What happens to the 2,3-BPG concentration in response to anemia associated with SCD? Why? What is the result?

Concentration increases considerable to promote better delivery of O2 to the tissues
This complicates the situation because the higher levels stabilize the T-state

23

Would trying to decrease the concentration of 2,3-BPG in SCD patients be a good way to help them in theory?

Yes, but has not been tested

24

What are the 7 different genotypes of SCD?

1. HbSS (the most common form): homozygote for the S globin with usually a severe or moderately severe phenotype and with the shortest survival. It is typically associated with vascular obstruction and ischemia.
2. HbSA: heterozygote, is also known as sickle cell trait. Individuals with sickle cell trait are usually healthy, however if the individual’s parent also has another abnormal hemoglobin gene (thalassemia, hemoglobin C, hemoglobin D, hemoglobin E) they are likely to have SCD.
3. HbSc - intermediate
4. HbSB0 - Severe
5. HbSB+ - milder
6. HbS+F -asymptomatic
7. HbSE - Mild

25

What is ischemia?

Insufficient blood supply to the organs

26

What are some major complications of SCD?

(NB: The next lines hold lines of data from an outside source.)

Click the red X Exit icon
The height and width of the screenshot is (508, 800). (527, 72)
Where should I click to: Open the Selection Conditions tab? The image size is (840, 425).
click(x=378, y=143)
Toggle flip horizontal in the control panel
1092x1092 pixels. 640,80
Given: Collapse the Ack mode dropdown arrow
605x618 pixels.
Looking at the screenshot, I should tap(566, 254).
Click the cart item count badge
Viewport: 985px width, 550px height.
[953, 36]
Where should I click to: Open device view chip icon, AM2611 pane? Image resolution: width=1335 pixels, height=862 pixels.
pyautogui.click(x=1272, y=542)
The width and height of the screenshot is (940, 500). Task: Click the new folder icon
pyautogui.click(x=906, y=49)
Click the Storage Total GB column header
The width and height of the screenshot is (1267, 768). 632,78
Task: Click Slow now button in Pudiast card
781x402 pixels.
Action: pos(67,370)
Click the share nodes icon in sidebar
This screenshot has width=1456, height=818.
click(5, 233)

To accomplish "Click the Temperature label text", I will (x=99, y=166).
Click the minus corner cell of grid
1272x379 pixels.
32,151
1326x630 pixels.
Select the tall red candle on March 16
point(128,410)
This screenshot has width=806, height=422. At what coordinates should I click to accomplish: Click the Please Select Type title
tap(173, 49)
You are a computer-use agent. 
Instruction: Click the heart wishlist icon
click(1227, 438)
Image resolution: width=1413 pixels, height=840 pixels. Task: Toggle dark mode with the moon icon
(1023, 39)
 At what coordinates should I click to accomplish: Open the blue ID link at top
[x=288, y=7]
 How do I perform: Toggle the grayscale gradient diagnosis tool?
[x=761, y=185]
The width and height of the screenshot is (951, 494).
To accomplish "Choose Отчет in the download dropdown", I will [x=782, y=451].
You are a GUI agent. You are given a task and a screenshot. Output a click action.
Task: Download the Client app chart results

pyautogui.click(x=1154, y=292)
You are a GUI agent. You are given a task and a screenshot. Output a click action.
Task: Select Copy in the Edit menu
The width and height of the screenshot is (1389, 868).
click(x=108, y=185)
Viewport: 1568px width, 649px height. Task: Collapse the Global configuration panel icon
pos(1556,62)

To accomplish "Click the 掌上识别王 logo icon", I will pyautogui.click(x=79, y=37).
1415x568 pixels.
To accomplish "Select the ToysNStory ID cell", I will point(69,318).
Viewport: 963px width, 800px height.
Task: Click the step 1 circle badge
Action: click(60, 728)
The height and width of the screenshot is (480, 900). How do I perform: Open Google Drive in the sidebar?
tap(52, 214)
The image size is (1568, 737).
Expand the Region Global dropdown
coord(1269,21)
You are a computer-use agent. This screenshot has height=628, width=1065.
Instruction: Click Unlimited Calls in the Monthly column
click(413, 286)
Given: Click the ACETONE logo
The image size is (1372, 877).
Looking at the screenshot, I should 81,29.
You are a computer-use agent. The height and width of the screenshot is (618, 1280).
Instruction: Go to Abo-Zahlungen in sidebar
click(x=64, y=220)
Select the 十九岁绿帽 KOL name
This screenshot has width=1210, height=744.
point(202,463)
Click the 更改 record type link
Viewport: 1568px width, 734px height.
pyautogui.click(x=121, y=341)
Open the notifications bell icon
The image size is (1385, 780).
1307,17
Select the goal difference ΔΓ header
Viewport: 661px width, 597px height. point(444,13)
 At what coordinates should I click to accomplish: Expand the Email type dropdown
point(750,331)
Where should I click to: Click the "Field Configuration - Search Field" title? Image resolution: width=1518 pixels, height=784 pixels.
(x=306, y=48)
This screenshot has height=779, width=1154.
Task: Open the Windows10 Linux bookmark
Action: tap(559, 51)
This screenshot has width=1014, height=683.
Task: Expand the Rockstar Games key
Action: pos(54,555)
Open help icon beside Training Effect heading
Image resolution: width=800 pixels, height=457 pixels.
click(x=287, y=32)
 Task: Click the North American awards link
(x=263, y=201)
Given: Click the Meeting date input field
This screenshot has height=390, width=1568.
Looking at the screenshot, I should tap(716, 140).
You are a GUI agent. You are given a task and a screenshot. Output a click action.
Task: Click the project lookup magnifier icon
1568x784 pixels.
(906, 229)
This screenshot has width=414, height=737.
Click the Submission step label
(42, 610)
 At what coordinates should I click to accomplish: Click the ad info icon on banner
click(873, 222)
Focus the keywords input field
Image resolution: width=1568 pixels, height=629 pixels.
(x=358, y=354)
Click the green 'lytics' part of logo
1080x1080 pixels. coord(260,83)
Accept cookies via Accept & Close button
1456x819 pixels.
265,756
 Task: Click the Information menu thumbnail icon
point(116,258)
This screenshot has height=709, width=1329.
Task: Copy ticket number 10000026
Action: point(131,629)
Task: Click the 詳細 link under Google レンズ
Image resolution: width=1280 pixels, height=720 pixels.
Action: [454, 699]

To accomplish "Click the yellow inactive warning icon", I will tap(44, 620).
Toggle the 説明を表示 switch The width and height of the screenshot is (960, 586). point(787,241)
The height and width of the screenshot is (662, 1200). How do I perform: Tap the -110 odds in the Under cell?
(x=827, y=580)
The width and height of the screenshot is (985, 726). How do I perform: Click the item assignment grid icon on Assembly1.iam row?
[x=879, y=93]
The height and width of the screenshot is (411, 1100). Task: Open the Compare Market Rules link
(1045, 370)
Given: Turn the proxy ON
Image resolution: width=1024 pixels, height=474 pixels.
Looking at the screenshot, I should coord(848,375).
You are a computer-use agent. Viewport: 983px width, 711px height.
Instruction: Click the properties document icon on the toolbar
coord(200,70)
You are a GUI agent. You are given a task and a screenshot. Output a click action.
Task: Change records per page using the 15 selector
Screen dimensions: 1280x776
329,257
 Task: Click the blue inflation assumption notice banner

• Damage to organs because of O2 deprivation
• Stroke
• Lack of blood in lungs: acute chest syndrome, COPD, pulmonary embolism
• Jaundice: sickle cells do not live as long as normal red blood cells and, therefore, they are dying faster than the liver can filter them out. Bilirubin (which causes the yellow color) from these broken down cells builds up in the system causing jaundice.
• Blindness
• Priapism: painful erection that can lead to impotence
• By the age of 5: asplenic: no spleen
• Susceptibility to develop bacterial infections because the spleen is not protecting them

27

Why are SCD patients given prophylactic antibiotics (penicillin)?

To prevent bacterial infections. They are more susceptible to these because of the lack of spleen (or decreased performance of the spleen)

28

What is the difference between acute and chronic transfusion therapies?

Acute: for episodic events or a needed medical intervention
Chronic: may be needed if complications due to SCD have occurred

29

What is the difference between simple and exchange transfusions?

- Simple: transfusing healthy RBCs
- Exchange: removing and replacing the patient's BV by pheresis to reduce the concentration of HbS without increasing the hematocrit

30

What is a negative side effect of transfusions?

Iron overload in vital organs which can be very dangerous

31

What is hypoxia?

Deficiency in the amount of oxygen reaching the tissues

32

Why do heterozygous patients have a lower rate of fiber formation and precipitation?

Because they have a lower concentration of HbS in their blood

33

Is decreasing erythrocyte volume to ease passage through capillaries a potential treatment for SCD patients?

NOPE

34

Does the missense mutation in SCD patients affect Hb's affinity for H+?

NOPE

35

Does HbS polymerization dependent on how long the HbS molecules are in the T-state?

Yes!

36

Does HbS polymerization dependent on how long the HbS molecules are in the R-state?

NOPE

37

What happens when the conditions are right for sickling to occur?

There is a lag between the conditions and the onset

38

Does HbS in the R-state have a lower affinity for O2 than HbA in the R-state?